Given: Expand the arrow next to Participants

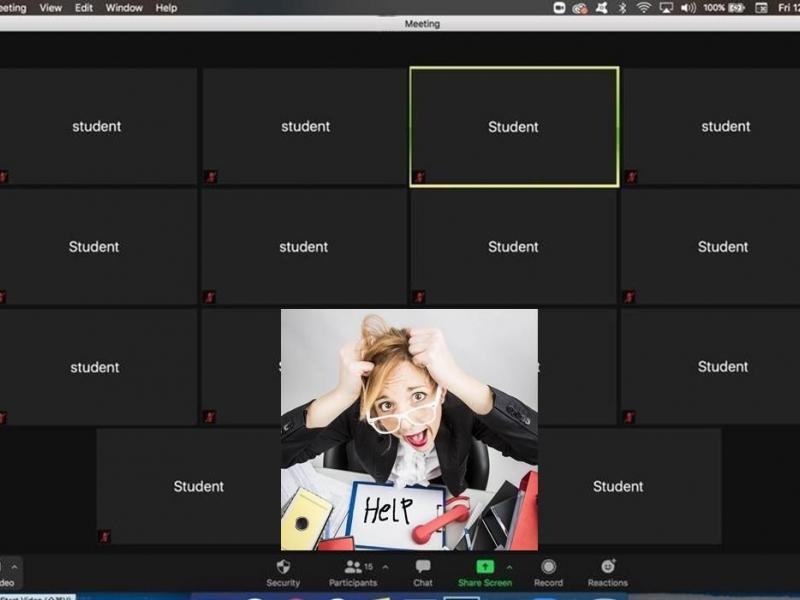Looking at the screenshot, I should [x=386, y=567].
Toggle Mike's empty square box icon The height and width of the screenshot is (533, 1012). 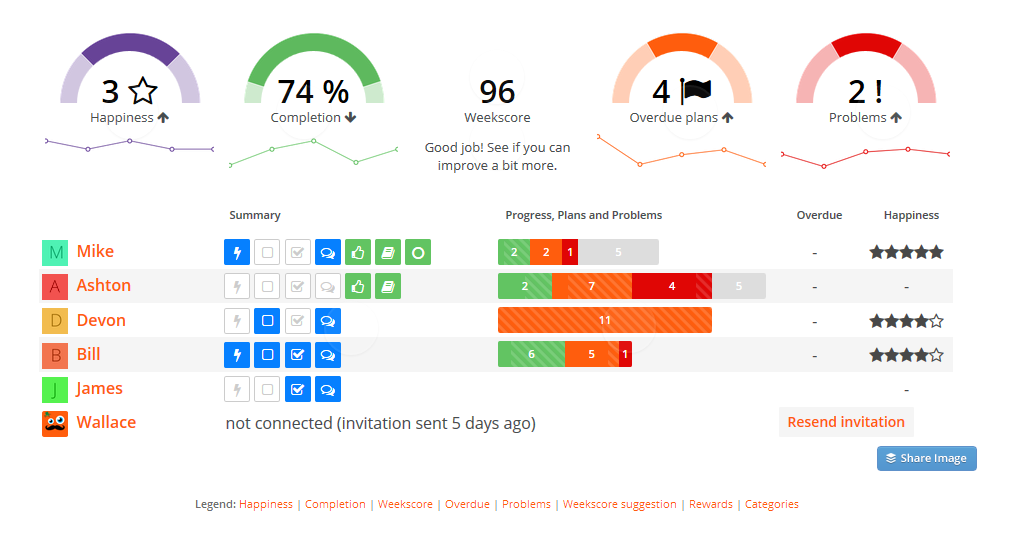point(267,252)
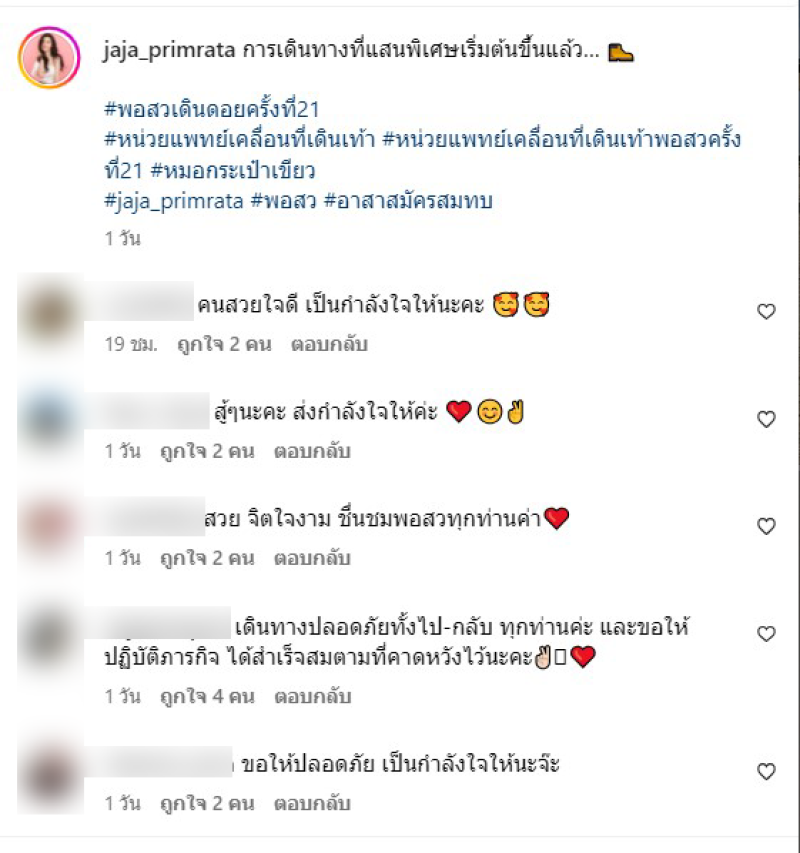This screenshot has height=853, width=800.
Task: Reply to the 'สู้ๆนะคะ' comment
Action: coord(312,452)
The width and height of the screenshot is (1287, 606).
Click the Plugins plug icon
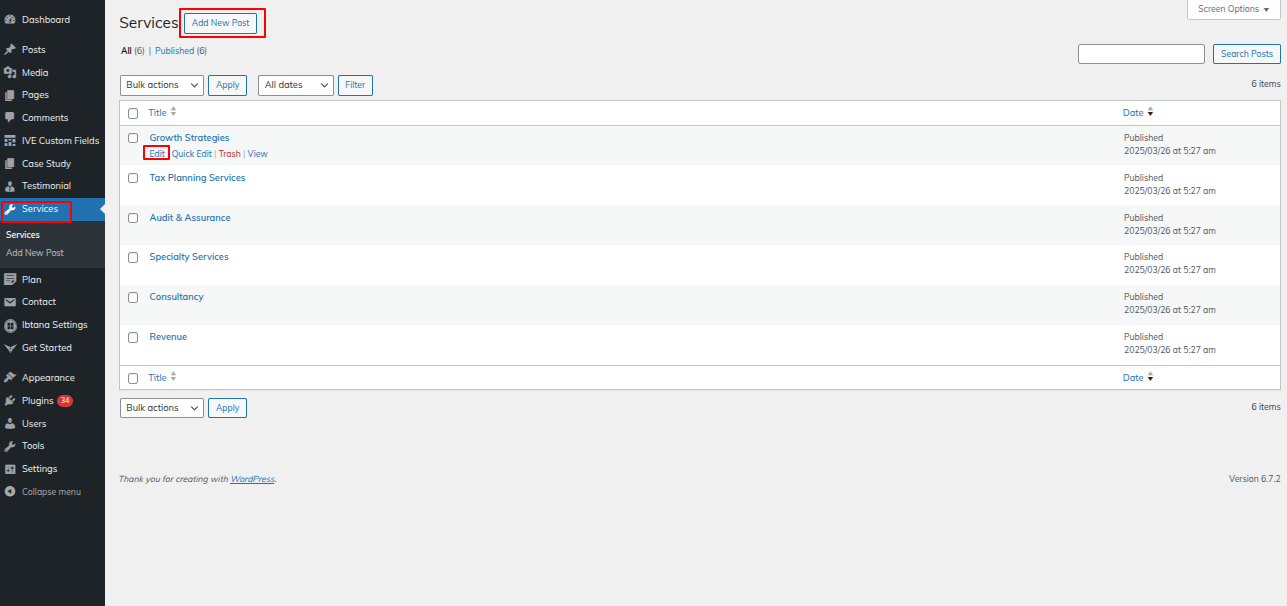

========================================================================

● **REQUIRED ACTION**: Where the line with "The width and" appears, begin there and transcribe exactly through the last line of the data, leaving all pictures aside.

● **ANSWER SECTION**:
The width and height of the screenshot is (1287, 606).
Click the Plugins plug icon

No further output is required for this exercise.